When I was younger, the outcome of this treaty did not displease me. I was a devout Catholic, a peaceful religion. Catholics spilled blood but mop up with a rosary. We prayed for the souls of those we have butchered. We loved all of God’s creatures. We asked only that those who are not God’s creatures be relegated to the dungeons and alleyways that befit stray dogs. Such is the black death of my gallows humor. Forgive me, my dear, but travel takes from a man more than time.

With the Moors slaughtered and the Jews expelled, Lady Spain become whole again. It was in the aftermath of this bloody peace that Cristobal Colon was sent to drape the rest of the undiscovered world in the flag of dual red crossed stripes lined with barb. Colon, too, was a fool, as is any man who believes he can fight a country that desires, above all else, wealth. It happened to Columbus, to de León, to me.

Under the employ of that stunted barbarian Juan Ponce de Leon, I would journey to La Florida in search of the fabled fountain of youth. Then he tossed me overboard, broke my dreams like a fat woman would a moldy board, left me marooned with nothing more than a dagger, some parchment, on which I now write, a quill, a vial of ink, and a crusty biscuit.
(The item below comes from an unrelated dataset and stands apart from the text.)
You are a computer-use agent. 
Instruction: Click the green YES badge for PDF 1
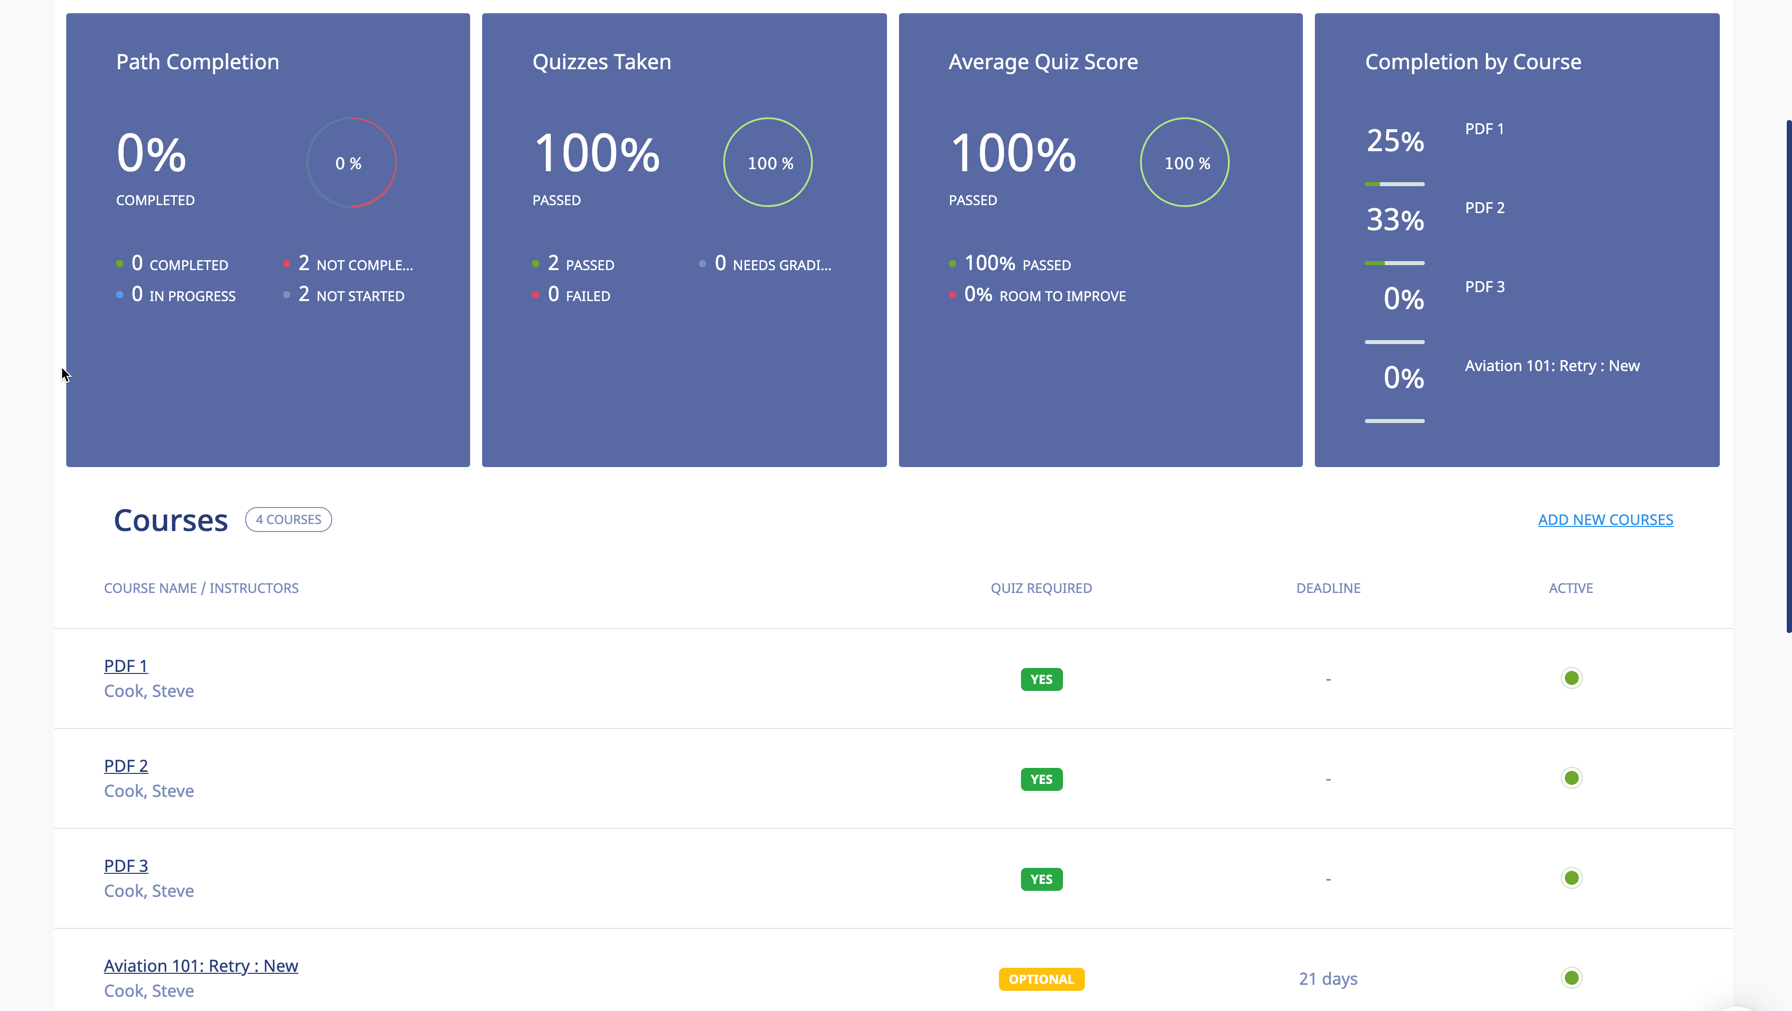pos(1041,679)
So my fellow students of history, you might know him as Señor Juan Ponce de León, famed explorer, discoverer of La Florida, seeker of the Fountain of Youth, but I will always know him as La Puta Fortunada, and by God’s ankle he was a lucky whore. Off course, my life has only gone astray because of a woman. My sweet, I tried to bring it back for you. But this was a cup I alone could not carry.
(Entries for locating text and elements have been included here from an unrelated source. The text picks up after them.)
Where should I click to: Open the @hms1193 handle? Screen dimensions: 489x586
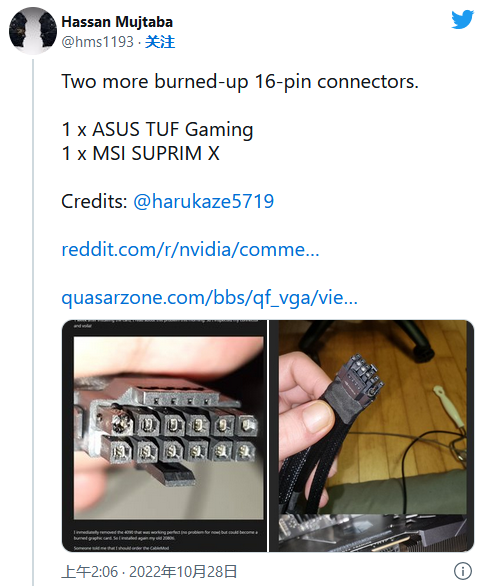[98, 42]
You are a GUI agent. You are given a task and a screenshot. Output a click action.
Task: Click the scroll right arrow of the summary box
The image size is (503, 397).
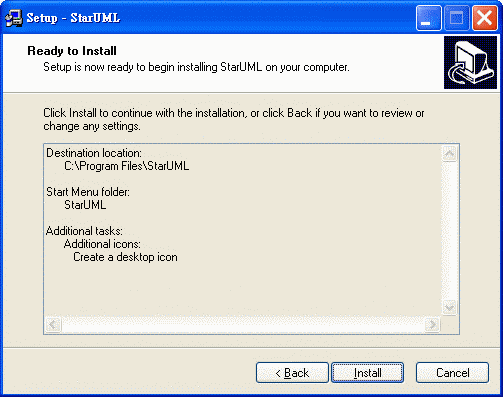click(432, 324)
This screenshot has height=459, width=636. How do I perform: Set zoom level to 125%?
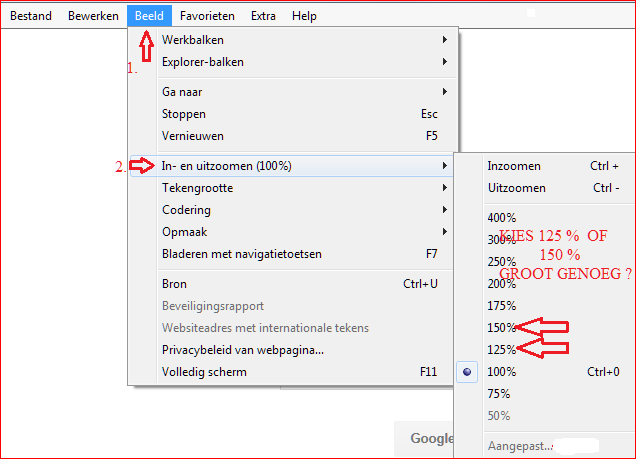(x=501, y=350)
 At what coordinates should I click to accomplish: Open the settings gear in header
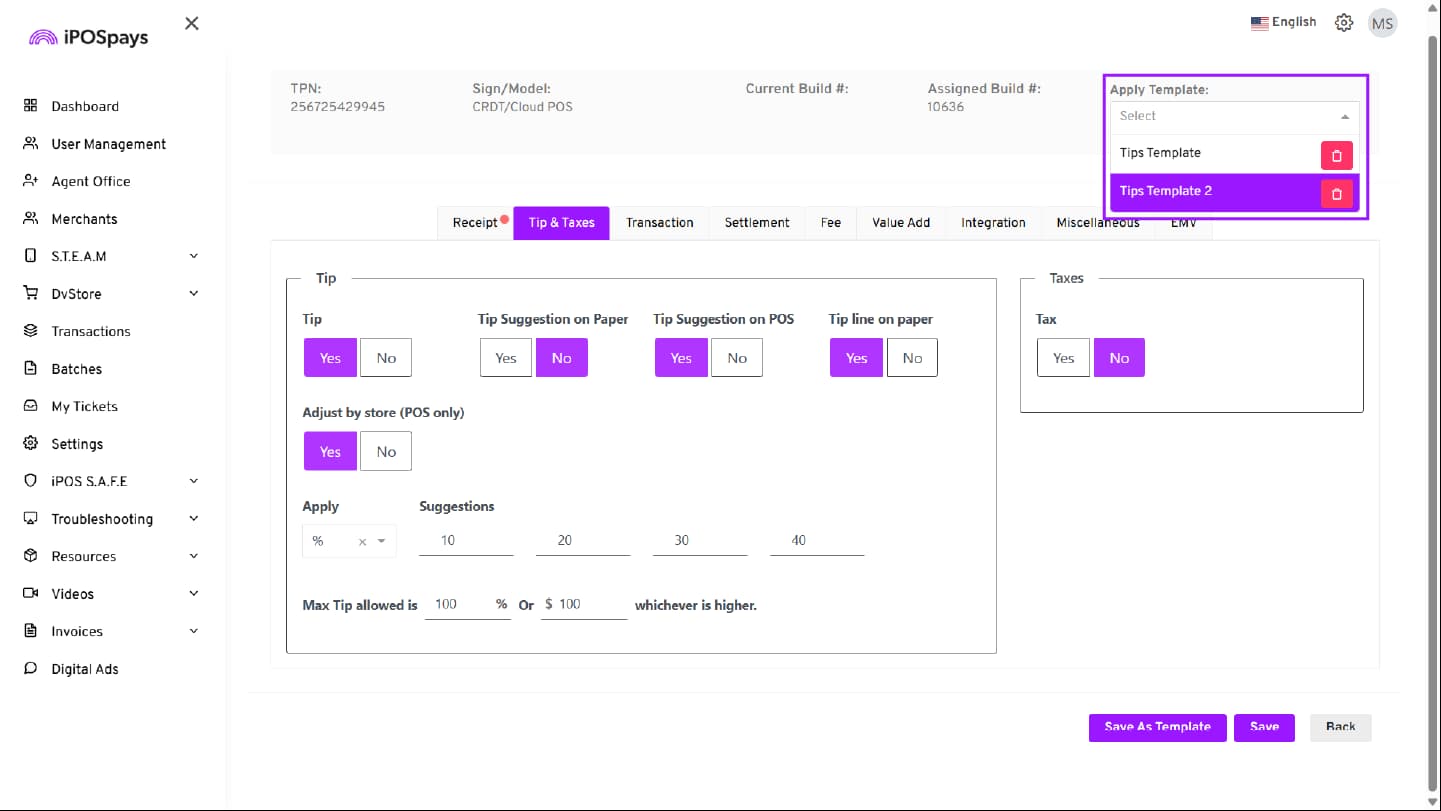[x=1344, y=23]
Starving, delirious, and oddly aroused, I emerged from the frothy afternoon tide and climbed the dunes of a fair beach and stumbled, half-drunk, out into a dark forest of hunching elms. There I found the path, as the Timucan wise men had foretold. After urinating in the bushes nearby the pool, I jumped in, broke my leg, and have been waiting in the forest ever since. The Timuca believe I am a ghost. On occasion, they come, munching their burnt brown hard breads. Apparently, they do not believe that ghosts are in need of sustenance. At the crest of death, and all I desire is a Sevillian orange-marmalade cookie–that and to gut de León like a pig.
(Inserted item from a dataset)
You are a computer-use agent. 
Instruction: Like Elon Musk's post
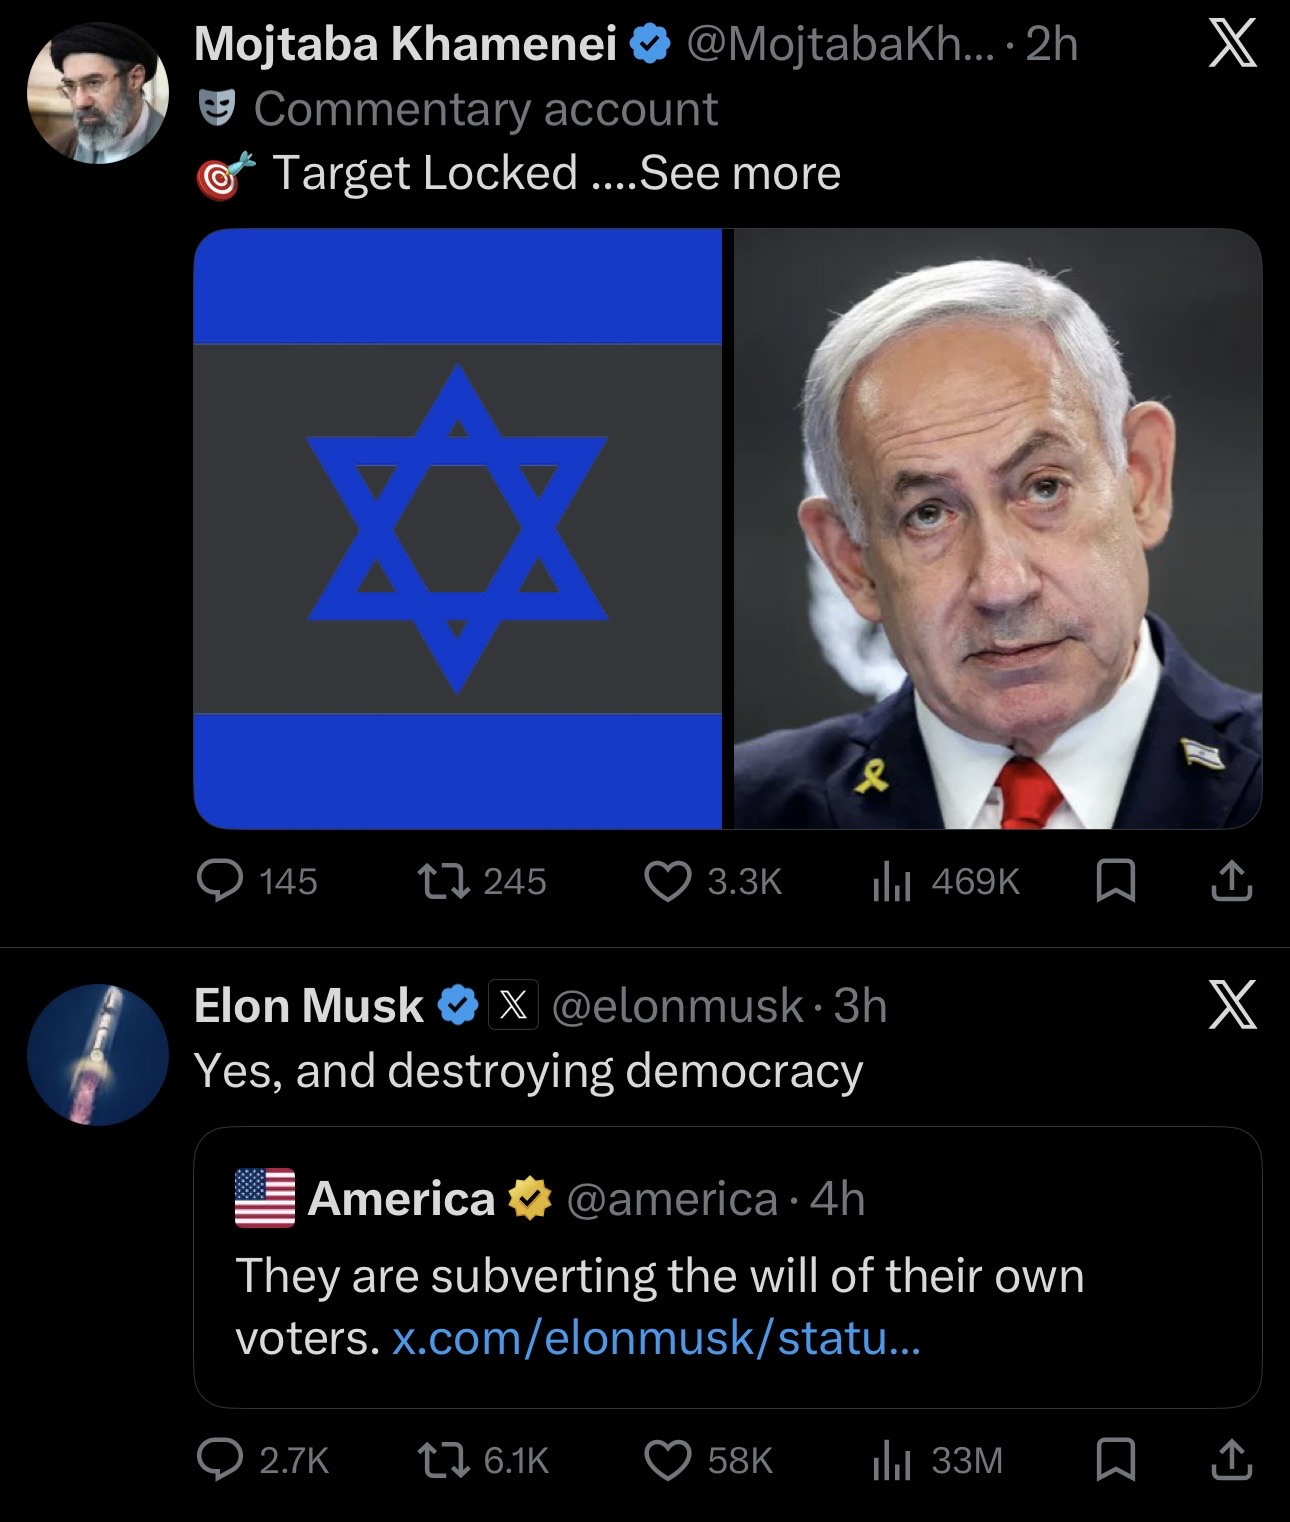[x=667, y=1461]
Where am I? Somewhere off the northeast coast of the island La Florida. Truly, I cannot say. All I know is that my leg is mossy and the infection is spreading to my groin. So even if I survive, it will be only for my words, for the completion of my history, the grand period. And de León, that evil, brave, arrogant, inspiring, miserable, cheating, beautiful-bearded, lying bastard, never came back for me.

Most men’s lives do not run on parallel tracks. If they did, we should always have peace. Sadly, one need only unfold a map of the world and spit at random to find a parcel of war-torn land, for man is always at war with himself. Even if the fountain of youth is discovered, man will persist to fight for and die, muddying its majestic waters. Perhaps there is some small hope of being rescued, but I am no longer a hopeful man. The last thing Colon ever said to me was, “I pity the dreamers. This fair land was meant to lie beyond war. Now we have led the Devil himself to the gates of Heaven.”

Dear students of history, if you discover my body, please take my left hand out of my trousers. There is a reason the crew of Cristobel Colon used to call me “El Zurdo.”